Every record below needs to be set down exactly. Pictures do not belong in the copy.

#### Data supplied
BEGIN
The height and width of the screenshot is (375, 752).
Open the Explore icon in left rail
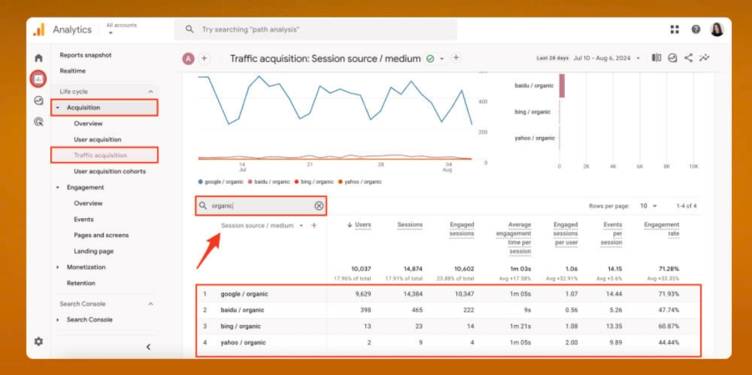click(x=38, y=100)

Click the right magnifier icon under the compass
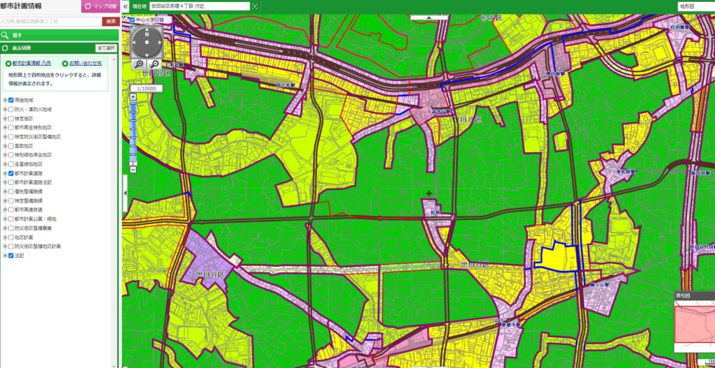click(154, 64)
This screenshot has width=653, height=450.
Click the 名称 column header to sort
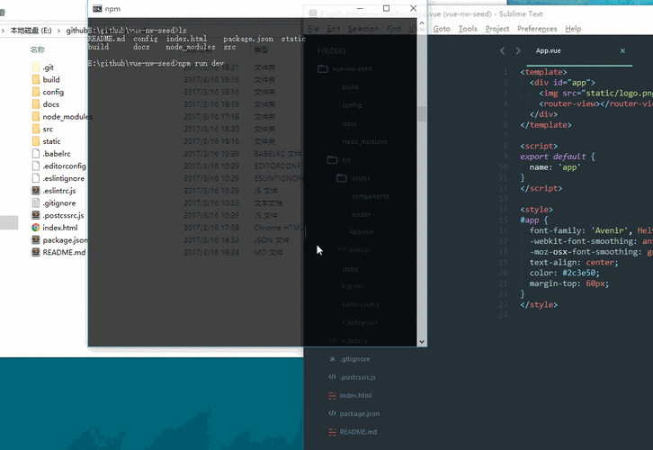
END
#### Task result
The height and width of the screenshot is (375, 752).
Open the Explore icon in left rail
click(x=38, y=100)

Click the right magnifier icon under the compass
click(154, 64)
This screenshot has width=653, height=450.
Click the 名称 column header to sort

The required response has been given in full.